留まることを知らないクルマの電動化の波。それにともない、内燃機関主流の時代では馴染みのなかったクルマ用語が、これまた次から次へと登場してきている。そんな中、ちょっと乗り遅れ感のあるあなたのために、ベーシックな電動化モデル関連用語の解説を10回に分けてお届けする。掲載第5回目は、バッテリーにまつわる「セル」と「スタック」についてだ。千里の道も一歩から!なのである。

電池の最小単位が「セル」、「スタック」はそれをまとめたもの

BEV(電気自動車)やPHEV(プラグインハイブリッド)、HEV(ハイブリッド)、FCV(燃料電池車)などのEVに搭載される電池の大きさなどを表現するときに使われるのが「セル」と「スタック」だ。EVに搭載されるリチウムイオン電池は、実のところひとつではなく、小さな電池を数多くまとめたものが使われている。

その最小単位を「セル」と呼び、まとめたものを「スタック」と呼ぶ。「セル」は製品単位を意味することもあれば、素材単位を示すこともある。「スタック」は「集積」を意味する言葉だ。また、ひとつの「セル」が発生できる電力は小さいため、それらの「セル」を直列に数多くつなげて「スタック」にすることで電圧を高めている。そのためEVに搭載されている電池は直流となる。

画像: FCVであるトヨタMIRAI搭載の「スタック」。この中に「セル」が詰め込まれている。

FCVであるトヨタMIRAI搭載の「スタック」。この中に「セル」が詰め込まれている。

どのような「セル」を使うのかは、自動車メーカーや車種ごとに異なっている。たとえば、テスラは、リチウムイオン電池の汎用品として世界中に数多く流通する、円筒形の18650リチウムイオン電池を「セル」として利用している。18650電池は、単3乾電池をひと回り大きくしたような形状で、そのひとつの電圧は3.7Vだ。この18650電池を何百も直列につなげることで大パワーを生み出すのだ。
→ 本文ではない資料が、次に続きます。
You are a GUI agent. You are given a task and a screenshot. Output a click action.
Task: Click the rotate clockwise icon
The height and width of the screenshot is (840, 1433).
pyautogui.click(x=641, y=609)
また、日産リーフは、保存食品のレトルトカレーパックのような形状のリチウムイオン電池をセルとして利用している。日産はこの形状をラミネート型と呼んでいる。また、パウチ型と呼ばれることもある。こちらもひとつあたりの電圧は低いものの、数多く直列につなげることでEVとして必要なパワーを実現する。それ以外にも、箱のような角形の「セル」も存在する。

開発した「スタック」を、複数の車種に使い分けられるよう、いくつかの「スタック」をまとめたものをモジュール化することも行われている。(文:鈴木ケンイチ)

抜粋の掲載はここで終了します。